Using STRAAM to monitor movement in bridges

Published on Tuesday, May 16th, 2017

STRAAM equipment inside a commercial building

Austroads Bridge Conference review

In April, some of the Mainmark team attended the annual Austroads Bridge Conference to present a paper on STRAAM, which was introduced by Mainmark into Australia and New Zealand late last year, and how it has been used to assess the structural condition of bridges in the USA.

A bridge in Chicago had been struck by a vehicle, causing a crack on one of the abutments. STRAAM (an acronym for Structural Risk Assessment And Management) was used to determine the extent of damage caused by the vehicle. The analysis revealed that it had only caused a minor loss of capability and that the bridge’s performance remained above the highway code.

The response from the Australian bridge and roads industry to this case study was very positive, with many expressing interest in the ability of STRAAM to measure and compare the current strength of structures against their original ‘as built’ design.

Mainmark can use STRAAM to provide full scale structural integrity assessment and continuous monitoring for bridges in Australia and New Zealand. Advances in measuring extremely low amplitude vibrations combined with methods for extracting the unique dynamic signature have now enabled the rapid measurement of the response of steel and concrete bridge structures.

The STRAAM method uses the normal traffic conditions and wind loads on the bridge, often without any lane closures, to measure the frequency response of the structure. This allows the quick calibration of Finite Element Models that can be used to accurately assess the strength of a bridge. This information also allows bridge owners to efficiently track changes in the capacity of their bridges due to ageing, impact, earthquake or flood activity through changes in the vibration of the bridge and associated natural frequencies, mode shapes and damping ratios.

Because of the sensitivity of the instrumentation and the novelty of the analysis techniques, the information available to bridge owners and assessors allows information-based decisions to be made in a way that optimises the financial implications. In addition, the techniques are non-invasive and non-destructive and they give additional information about the connectivity of the bridge with the surrounding terrain, and whether that connectivity is compromised.

The conference, which was highly focussed and well-attended by key influencers in the bridges sector, also discussed the new Australian Bridge Code. Released in March 2017, the Bridge Code addresses a number considerations, such as changes in the Australian climate, sustainability and the use of a wider range of building materials, that will allow bridge designers to design more efficiently. 

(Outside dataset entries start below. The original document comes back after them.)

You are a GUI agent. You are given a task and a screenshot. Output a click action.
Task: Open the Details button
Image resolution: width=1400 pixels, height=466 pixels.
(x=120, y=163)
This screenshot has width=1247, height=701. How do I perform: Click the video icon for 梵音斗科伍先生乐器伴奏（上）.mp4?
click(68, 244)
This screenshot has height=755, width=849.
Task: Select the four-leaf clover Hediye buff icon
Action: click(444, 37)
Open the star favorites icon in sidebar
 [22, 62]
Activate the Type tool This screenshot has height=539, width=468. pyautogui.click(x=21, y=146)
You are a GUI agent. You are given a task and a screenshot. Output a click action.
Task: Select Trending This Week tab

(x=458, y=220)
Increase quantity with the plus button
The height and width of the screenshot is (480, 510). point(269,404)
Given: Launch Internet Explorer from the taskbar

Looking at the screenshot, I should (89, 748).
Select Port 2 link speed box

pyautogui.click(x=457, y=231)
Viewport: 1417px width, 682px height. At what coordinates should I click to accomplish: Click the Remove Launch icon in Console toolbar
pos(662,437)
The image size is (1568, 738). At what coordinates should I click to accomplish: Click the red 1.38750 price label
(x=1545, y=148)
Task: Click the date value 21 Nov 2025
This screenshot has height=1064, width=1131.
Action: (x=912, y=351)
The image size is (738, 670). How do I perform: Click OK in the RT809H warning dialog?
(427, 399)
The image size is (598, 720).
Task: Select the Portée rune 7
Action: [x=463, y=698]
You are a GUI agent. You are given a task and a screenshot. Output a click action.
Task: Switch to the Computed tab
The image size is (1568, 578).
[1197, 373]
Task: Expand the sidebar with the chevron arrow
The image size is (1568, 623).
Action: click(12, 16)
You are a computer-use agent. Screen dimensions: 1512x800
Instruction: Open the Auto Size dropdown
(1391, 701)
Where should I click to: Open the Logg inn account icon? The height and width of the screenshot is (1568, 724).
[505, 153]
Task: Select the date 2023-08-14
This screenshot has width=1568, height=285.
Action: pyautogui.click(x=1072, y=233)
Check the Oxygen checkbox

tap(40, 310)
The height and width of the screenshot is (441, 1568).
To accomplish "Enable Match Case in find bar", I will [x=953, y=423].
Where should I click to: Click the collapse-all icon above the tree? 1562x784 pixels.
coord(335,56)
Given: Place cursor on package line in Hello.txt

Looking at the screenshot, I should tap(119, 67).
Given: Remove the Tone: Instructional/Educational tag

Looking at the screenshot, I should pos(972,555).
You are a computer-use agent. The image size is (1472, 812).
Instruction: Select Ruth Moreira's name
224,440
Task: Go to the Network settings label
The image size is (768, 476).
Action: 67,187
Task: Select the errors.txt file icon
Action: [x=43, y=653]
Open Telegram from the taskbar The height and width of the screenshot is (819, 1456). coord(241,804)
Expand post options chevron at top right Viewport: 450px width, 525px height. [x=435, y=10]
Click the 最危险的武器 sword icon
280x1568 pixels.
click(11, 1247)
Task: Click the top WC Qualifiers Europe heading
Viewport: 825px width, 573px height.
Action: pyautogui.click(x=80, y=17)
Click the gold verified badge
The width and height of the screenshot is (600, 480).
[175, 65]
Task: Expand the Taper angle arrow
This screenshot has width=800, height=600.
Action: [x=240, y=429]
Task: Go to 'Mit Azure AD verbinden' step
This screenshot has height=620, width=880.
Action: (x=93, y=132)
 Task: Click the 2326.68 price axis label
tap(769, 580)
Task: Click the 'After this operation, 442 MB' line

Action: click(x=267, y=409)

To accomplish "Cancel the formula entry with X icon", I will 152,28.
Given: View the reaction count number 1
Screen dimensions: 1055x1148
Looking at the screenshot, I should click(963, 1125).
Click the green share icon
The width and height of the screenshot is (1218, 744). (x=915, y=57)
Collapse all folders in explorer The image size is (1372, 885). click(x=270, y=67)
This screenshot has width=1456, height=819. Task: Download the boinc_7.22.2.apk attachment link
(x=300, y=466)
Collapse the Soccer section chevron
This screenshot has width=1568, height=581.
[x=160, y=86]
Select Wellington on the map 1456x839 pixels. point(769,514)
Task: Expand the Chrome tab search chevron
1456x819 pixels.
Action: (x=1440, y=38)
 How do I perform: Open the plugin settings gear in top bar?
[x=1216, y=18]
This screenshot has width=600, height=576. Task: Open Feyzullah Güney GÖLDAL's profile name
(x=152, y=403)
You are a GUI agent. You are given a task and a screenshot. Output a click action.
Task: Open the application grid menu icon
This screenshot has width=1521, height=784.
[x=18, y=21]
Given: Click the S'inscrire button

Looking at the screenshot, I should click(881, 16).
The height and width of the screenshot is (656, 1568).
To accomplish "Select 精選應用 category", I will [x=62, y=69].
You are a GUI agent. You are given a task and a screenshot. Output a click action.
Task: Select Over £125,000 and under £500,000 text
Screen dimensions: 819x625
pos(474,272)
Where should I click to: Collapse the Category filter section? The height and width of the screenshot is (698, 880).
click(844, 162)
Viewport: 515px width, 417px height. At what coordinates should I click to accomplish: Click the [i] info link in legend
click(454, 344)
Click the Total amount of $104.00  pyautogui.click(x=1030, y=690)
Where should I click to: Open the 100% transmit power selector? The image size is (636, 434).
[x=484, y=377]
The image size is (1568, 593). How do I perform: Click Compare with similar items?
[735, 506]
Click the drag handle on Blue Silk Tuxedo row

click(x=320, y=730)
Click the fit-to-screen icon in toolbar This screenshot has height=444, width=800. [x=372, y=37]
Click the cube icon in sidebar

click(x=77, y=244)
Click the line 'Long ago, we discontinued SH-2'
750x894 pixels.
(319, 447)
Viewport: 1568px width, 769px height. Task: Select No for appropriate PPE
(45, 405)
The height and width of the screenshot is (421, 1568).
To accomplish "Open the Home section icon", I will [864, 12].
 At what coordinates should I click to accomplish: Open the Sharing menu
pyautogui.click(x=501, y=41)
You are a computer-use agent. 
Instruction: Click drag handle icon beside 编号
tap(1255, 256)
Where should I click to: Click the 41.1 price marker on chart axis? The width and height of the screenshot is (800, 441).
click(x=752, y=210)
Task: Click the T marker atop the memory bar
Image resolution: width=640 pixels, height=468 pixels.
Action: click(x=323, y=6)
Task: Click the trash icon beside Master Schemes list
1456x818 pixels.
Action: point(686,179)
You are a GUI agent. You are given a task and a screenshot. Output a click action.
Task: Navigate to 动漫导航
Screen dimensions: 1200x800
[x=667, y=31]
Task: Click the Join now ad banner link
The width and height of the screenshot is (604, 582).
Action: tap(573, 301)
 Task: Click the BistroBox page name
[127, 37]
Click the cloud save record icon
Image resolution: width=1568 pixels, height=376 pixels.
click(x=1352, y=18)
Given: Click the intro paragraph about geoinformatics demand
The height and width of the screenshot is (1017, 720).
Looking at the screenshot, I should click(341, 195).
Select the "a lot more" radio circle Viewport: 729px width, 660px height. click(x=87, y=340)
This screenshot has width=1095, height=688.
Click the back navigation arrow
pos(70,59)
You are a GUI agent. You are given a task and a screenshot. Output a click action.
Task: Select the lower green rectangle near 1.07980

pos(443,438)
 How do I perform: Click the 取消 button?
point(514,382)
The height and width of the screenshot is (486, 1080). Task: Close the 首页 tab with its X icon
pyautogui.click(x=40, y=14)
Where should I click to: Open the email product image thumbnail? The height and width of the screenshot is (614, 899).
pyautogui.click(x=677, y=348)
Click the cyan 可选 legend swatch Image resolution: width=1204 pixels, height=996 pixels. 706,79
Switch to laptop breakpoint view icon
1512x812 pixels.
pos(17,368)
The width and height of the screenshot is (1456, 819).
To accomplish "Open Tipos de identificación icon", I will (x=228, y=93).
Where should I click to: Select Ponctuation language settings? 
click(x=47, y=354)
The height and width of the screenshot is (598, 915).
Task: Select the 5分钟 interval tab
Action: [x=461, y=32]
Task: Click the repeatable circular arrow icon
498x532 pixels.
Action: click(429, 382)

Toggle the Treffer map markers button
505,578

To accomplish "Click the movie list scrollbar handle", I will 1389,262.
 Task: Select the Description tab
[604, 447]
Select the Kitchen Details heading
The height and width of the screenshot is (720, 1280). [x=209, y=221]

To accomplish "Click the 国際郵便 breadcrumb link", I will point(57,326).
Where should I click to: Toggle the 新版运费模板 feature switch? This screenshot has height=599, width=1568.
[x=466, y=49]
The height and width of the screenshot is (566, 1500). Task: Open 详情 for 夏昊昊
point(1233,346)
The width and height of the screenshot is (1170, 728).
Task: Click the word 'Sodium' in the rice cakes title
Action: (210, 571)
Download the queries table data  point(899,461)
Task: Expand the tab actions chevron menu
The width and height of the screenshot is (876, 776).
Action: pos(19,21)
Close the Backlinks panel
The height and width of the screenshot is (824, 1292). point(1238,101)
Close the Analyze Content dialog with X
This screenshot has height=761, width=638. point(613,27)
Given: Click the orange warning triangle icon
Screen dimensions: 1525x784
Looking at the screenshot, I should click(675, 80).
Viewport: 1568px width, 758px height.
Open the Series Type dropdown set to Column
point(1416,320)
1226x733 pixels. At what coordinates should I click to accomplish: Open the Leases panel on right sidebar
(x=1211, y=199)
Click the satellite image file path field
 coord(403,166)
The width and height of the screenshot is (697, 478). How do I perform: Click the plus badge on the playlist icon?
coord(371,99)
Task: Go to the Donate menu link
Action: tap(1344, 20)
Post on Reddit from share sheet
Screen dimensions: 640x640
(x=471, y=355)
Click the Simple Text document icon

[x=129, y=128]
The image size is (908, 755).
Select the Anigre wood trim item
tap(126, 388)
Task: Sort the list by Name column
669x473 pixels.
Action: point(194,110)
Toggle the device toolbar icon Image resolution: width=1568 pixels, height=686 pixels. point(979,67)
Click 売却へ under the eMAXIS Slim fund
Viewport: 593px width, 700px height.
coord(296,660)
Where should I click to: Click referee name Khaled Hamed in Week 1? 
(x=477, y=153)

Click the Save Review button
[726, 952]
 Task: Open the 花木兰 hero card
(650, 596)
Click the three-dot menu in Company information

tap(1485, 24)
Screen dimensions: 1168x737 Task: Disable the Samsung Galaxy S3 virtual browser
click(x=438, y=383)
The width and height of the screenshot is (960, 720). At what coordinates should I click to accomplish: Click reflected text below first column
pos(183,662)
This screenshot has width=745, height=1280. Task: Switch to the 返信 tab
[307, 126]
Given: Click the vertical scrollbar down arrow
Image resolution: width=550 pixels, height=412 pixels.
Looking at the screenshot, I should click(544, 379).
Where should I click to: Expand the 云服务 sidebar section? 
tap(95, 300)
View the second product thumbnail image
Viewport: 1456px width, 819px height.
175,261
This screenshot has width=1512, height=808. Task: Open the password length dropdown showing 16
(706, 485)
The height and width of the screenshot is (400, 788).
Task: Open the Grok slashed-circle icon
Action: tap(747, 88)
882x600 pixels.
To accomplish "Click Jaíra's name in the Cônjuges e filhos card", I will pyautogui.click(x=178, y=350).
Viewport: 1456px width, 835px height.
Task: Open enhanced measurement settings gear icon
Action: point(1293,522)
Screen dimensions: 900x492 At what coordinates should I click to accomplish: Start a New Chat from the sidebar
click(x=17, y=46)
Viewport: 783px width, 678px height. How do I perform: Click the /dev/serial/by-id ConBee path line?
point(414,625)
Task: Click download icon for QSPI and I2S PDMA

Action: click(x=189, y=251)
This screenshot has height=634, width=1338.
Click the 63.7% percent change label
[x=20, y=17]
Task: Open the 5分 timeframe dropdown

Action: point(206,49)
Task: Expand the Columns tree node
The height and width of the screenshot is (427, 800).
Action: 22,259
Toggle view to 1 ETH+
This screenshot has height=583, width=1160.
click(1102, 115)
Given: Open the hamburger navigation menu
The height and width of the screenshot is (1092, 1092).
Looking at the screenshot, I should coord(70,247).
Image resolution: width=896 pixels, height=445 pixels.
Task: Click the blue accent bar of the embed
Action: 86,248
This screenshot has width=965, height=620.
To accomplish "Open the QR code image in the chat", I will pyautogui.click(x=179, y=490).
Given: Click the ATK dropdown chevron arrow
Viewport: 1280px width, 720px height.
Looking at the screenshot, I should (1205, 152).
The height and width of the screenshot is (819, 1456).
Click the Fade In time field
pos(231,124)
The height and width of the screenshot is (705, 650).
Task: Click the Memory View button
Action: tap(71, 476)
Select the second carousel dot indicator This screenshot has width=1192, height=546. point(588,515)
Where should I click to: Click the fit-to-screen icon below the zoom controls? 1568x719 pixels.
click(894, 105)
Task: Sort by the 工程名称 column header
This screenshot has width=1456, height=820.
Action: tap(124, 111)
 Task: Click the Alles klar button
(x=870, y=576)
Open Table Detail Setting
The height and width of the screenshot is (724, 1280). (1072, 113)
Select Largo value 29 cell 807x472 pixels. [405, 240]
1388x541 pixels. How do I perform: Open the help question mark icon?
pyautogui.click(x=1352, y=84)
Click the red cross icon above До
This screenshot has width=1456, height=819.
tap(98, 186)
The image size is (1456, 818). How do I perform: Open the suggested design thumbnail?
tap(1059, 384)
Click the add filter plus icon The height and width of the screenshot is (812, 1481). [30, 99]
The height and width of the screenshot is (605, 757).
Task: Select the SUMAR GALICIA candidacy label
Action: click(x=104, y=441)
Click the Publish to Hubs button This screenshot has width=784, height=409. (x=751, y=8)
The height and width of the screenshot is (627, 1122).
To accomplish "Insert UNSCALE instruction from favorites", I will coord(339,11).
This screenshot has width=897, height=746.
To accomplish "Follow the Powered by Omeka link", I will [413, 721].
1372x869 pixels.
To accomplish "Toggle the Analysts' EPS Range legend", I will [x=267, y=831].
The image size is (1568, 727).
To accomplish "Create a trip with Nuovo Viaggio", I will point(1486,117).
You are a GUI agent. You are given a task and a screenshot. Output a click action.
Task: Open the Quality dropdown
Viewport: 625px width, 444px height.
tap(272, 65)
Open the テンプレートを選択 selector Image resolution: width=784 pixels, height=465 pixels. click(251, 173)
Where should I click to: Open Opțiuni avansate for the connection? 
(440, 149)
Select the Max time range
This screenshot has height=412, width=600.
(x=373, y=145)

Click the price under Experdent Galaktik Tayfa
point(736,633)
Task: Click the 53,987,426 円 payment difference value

The use of weathered steel for constructing bridges emerged as a key area of interest for the bridge design community. By removing the need to manage corrosion, weathered steel maintains its aesthetic over the longer term, however there are a number of design aspects around condensation that must be carefully considered.


By James O’Grady

James O’Grady is a Sales and Business Development Manager at Mainmark. He is a civil engineer with 25 years’ experience in structural engineering, construction materials and ground treatment.